Рассадин приводит одну из литературных баек, демонстрирующих отношение части литературного сообщества к Слуцкому, и тут не столько важна ее достоверность, сколько интерпретация поведения действующих лиц.
«– Боря! Вы, конечно, пойдете на похороны Пастернака? – спросил его, тайно, да, в общем, и явно глумясь, один наш общий знакомый.
– Я не могу, – сухо ответствовал Слуцкий. – Я еду в Ленинград на юбилей Ольги Берггольц.
– Боря! – В интонации явственней зазвучала насмешка. – Вы обязаны взять с собою Берггольц и вместе с нею явиться в Переделкино. Неужели вам непонятно, что и вы и она – поэты эпохи Пастернака?
Пауза.
– Вы недооцениваете Берггольц, – только и нашелся ответить Слуцкий.
Обхохочешься… Да мы и смеялись, слушая этот рассказ…»
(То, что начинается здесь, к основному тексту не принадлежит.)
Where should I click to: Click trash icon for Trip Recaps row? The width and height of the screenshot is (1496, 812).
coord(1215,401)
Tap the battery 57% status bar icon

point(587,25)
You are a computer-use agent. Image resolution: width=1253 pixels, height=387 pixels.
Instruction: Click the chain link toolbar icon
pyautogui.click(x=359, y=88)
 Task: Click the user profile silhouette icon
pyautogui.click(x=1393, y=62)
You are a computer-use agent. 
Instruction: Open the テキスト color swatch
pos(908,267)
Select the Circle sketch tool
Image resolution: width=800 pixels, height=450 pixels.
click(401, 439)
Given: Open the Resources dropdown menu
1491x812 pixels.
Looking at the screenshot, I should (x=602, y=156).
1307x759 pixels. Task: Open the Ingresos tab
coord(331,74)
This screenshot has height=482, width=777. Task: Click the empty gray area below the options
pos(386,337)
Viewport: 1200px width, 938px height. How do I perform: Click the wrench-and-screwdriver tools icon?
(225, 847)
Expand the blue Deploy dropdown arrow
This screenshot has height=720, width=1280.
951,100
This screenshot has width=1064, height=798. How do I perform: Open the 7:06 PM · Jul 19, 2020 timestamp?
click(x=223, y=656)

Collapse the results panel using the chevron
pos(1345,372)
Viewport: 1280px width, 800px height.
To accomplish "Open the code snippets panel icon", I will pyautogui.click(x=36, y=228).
Вот уж кто не вызывает никакого сочувствия в этой сцене – так это человек, глумливо пытающий Слуцкого. Как и те, кто хохочет над рассказом. (Почему, кстати, Рассадин снова не называет имени «одного знакомого»? Не потому ли, что тогда особенно наглядно выступит мерзость глумления – вряд ли этот «знакомый» окажется на одной доске со Слуцким по творческому да и нравственному уровню.) И не случайно, что критик совсем другого поколения, уже упоминавшийся мною Михаил Эдельштейн, разбирая этот эпизод, недоумевает: «Как можно… не заметить, что победителем-то в итоге вышел – Слуцкий?! Как можно не оценить ту точность, с которой Слуцкий нашел для завершения этого обмена уколами единственно возможный ответ?!»